The first thing needed for the achievement of such a task is a complete and final recognition of the fact that such an education must go on at least to the age of sixteen, and that it must include a general knowledge of the history of the world and mankind, the elements of political and economic science, some knowledge of the methods and scope of biological and physical science, and a reasonable acquaintance with and use of at least one foreign language. The raising of the leaving age to sixteen was promised some years ago by Mr. Fisher, probably the feeblest statesman who has ever been overruled by his political associates. That promise was made when Britain was to become a land fit for heroes under the eloquent gestures of Mr. Lloyd George. It is for Mr. Trevelyan now to make that promise a reality.
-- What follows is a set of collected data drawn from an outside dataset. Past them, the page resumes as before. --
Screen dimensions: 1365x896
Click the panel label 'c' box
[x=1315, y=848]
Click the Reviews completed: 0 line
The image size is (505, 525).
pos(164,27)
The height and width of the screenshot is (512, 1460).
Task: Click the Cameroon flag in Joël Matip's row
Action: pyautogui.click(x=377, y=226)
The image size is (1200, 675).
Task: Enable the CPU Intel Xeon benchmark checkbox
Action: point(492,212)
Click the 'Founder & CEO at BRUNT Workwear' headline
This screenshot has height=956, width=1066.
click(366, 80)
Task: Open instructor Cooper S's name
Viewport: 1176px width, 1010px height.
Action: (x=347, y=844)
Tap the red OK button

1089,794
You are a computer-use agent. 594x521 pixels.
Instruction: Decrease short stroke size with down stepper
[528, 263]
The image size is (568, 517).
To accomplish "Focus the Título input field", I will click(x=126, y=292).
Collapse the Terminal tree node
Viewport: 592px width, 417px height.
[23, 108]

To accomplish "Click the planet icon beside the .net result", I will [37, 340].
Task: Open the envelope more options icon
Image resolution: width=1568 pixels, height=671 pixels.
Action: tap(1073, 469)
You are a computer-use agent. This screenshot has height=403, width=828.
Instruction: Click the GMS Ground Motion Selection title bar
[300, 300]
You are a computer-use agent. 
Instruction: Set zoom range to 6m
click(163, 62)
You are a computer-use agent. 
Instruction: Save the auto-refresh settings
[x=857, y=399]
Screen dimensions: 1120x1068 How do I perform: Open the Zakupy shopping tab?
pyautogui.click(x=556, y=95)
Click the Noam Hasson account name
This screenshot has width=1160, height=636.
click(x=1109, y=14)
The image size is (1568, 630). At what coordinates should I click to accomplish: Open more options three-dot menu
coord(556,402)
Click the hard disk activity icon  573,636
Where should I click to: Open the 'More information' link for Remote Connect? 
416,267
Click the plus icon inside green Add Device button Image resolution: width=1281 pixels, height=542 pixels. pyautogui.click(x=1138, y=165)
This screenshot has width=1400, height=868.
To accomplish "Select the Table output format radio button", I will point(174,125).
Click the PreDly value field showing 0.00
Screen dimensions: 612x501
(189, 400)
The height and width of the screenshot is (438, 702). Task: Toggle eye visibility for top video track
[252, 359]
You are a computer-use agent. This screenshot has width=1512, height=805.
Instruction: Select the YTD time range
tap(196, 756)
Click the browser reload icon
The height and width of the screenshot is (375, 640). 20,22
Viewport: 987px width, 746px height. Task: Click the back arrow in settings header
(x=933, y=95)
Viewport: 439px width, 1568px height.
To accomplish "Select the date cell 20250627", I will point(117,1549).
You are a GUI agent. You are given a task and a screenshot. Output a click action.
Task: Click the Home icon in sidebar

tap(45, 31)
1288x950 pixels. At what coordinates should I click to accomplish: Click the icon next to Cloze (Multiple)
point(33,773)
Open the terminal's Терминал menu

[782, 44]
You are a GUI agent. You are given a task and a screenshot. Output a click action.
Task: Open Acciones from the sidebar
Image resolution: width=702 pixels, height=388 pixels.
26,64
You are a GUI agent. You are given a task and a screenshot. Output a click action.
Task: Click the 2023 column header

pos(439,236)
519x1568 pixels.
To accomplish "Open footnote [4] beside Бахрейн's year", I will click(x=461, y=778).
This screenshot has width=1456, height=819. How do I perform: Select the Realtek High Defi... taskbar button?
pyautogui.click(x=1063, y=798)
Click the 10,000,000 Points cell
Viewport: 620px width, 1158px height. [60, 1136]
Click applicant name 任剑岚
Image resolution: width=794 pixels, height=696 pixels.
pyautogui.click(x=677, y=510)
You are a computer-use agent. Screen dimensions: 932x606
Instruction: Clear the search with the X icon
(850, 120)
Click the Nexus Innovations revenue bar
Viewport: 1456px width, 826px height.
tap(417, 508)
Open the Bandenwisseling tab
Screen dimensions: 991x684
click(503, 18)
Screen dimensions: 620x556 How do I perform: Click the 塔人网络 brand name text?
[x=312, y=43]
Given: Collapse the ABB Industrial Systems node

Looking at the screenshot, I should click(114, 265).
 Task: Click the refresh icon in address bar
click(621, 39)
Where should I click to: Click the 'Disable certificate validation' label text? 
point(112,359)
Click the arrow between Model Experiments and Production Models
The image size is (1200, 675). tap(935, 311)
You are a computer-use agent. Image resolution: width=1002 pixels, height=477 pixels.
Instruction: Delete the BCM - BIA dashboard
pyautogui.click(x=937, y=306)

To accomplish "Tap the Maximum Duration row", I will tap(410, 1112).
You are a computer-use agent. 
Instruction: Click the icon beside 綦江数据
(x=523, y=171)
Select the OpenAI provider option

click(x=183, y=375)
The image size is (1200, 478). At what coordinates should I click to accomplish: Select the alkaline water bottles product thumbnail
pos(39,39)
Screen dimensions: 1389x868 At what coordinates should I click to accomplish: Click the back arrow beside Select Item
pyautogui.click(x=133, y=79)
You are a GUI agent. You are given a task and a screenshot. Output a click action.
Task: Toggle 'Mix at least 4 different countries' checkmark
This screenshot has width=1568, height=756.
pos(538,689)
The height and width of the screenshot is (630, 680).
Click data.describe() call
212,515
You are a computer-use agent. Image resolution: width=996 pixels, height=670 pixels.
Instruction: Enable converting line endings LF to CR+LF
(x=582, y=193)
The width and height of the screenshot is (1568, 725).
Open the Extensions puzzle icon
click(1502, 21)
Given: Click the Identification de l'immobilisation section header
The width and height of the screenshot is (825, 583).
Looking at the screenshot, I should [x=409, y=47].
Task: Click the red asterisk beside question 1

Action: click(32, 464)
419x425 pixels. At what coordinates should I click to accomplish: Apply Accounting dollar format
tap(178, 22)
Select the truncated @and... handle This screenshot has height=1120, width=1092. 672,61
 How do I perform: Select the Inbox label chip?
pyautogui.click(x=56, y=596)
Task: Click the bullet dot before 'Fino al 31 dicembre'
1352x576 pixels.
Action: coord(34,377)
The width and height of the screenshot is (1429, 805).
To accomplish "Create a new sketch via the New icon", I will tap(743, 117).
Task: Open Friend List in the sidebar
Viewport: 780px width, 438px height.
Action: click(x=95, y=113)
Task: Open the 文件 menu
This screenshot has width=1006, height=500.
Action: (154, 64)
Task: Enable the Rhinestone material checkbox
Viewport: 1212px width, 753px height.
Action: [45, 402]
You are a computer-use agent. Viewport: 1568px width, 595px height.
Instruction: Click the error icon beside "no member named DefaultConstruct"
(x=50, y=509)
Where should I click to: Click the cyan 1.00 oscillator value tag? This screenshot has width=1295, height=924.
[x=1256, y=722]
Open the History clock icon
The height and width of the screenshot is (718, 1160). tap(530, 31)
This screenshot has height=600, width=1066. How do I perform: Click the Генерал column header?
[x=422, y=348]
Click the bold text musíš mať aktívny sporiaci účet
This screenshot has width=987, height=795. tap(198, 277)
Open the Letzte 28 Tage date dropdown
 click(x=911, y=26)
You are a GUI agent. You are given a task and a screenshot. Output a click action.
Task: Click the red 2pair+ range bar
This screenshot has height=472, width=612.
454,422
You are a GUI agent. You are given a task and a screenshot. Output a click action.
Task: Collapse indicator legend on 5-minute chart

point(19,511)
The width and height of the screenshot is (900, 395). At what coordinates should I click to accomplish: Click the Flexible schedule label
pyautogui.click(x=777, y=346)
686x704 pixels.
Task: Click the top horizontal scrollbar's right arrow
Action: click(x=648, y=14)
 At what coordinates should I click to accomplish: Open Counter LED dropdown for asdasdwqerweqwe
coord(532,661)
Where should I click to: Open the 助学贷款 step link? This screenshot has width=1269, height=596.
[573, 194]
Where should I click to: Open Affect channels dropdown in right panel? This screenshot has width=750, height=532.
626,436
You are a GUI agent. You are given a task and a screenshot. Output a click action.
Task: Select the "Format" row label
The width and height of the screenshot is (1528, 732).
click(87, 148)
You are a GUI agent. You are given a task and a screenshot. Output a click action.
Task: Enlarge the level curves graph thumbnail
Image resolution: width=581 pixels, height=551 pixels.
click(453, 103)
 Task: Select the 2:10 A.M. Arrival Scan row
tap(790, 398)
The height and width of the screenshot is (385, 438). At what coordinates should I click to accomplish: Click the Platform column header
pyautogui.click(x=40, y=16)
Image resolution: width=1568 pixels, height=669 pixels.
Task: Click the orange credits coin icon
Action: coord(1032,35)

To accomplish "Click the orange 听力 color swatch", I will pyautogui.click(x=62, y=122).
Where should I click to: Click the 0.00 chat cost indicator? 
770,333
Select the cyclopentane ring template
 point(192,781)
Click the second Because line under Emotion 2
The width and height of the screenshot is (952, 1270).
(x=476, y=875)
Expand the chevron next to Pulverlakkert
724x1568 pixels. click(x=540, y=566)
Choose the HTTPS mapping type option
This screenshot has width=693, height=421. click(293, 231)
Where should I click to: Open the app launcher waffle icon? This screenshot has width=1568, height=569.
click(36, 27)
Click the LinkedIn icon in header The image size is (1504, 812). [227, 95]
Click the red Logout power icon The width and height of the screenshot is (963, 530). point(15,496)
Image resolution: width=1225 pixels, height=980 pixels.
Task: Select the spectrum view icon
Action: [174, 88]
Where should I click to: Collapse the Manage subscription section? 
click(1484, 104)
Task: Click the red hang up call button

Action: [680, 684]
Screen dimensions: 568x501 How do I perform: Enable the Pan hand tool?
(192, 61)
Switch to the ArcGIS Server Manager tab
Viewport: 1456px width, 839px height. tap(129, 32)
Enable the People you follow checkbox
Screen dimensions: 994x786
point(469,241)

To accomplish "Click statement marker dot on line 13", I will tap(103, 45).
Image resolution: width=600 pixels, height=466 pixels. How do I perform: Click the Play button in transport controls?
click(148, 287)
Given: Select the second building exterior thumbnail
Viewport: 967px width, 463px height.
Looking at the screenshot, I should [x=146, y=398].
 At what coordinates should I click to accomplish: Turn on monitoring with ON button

But it is not only upward that the school age should extend, but also downward. It should be possible for poor parents who cannot afford a nursery to send their children to the people’s schools at a quite tender age. The children of prosperous people have a governess, or in towns go to some properly equipped infant school, by the time they are four or five. The children of the working-class woman knock about at home with a mother too busy to give them sufficient educational attention, and their only open air is the street. They miss the beginnings of drawing and modelling and such-like play; they do not get sufficiently talked to; they get little or no music; they start with that much handicap. Vile attempts at economy in British education have meant a grave retrogression in this respect. The schools have to be reopened to infants, and the facilities for infant teaching restored and extended. The public infant school must be the day-nursery of the poor.

Both these extensions of the school age will require more teachers. And even as it is, the British schools are scandalously understaffed. Not only is that so, but many of the existing staffs are under-trained and under-educated for their work. I cannot conceive of British education as a satisfactory system with less than quadruple the number of teachers at work than are now employed.